▶ [What you have to do]
Pull every line that holds the word "dimensions" from the entries.

___ Supplied material ___

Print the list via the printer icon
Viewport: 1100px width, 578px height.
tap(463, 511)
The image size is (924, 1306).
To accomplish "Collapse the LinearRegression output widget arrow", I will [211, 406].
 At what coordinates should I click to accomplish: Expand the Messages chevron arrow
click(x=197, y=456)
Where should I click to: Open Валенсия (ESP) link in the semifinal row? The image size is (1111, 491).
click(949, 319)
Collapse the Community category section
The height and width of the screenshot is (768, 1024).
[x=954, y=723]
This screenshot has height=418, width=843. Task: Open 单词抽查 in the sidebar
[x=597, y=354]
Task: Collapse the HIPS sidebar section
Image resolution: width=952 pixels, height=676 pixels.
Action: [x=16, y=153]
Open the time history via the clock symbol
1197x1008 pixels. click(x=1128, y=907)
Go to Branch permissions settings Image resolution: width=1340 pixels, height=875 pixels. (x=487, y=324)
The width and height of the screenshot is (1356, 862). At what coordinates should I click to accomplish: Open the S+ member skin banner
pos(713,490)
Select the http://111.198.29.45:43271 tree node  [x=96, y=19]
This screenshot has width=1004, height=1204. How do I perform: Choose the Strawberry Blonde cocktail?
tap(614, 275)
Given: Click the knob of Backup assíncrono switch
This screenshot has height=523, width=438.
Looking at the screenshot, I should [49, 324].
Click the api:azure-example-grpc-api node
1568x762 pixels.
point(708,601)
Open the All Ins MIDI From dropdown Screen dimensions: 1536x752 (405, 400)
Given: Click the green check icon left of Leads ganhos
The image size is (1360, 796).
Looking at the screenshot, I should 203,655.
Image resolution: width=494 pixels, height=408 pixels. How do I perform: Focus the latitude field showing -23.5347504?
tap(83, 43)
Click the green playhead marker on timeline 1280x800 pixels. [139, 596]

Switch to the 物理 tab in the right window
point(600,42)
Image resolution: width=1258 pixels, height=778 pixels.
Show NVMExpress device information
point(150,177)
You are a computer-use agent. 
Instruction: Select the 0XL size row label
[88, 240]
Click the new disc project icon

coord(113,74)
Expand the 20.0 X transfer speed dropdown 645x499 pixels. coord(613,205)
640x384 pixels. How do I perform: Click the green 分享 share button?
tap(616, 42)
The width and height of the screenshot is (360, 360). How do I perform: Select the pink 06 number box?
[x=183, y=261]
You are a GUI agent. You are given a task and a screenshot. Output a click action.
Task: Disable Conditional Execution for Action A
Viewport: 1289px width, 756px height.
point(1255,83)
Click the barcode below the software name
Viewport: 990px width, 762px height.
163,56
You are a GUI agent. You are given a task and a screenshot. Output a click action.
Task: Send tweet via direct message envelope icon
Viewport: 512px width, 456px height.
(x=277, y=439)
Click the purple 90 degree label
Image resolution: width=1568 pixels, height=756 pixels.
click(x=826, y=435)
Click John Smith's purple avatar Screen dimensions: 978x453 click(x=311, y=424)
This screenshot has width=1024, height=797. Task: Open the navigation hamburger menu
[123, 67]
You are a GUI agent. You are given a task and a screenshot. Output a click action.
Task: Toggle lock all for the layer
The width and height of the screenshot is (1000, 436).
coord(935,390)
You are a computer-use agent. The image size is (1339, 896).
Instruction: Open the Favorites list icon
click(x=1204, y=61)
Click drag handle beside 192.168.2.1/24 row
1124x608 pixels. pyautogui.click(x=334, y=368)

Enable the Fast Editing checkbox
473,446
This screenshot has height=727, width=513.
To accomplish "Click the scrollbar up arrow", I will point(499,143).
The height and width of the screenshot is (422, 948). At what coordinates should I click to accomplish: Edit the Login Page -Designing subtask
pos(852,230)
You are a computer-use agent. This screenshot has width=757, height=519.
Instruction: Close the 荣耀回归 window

___

▶ [Result of this exercise]
Open the All Ins MIDI From dropdown Screen dimensions: 1536x752 (405, 400)
Click John Smith's purple avatar Screen dimensions: 978x453 click(x=311, y=424)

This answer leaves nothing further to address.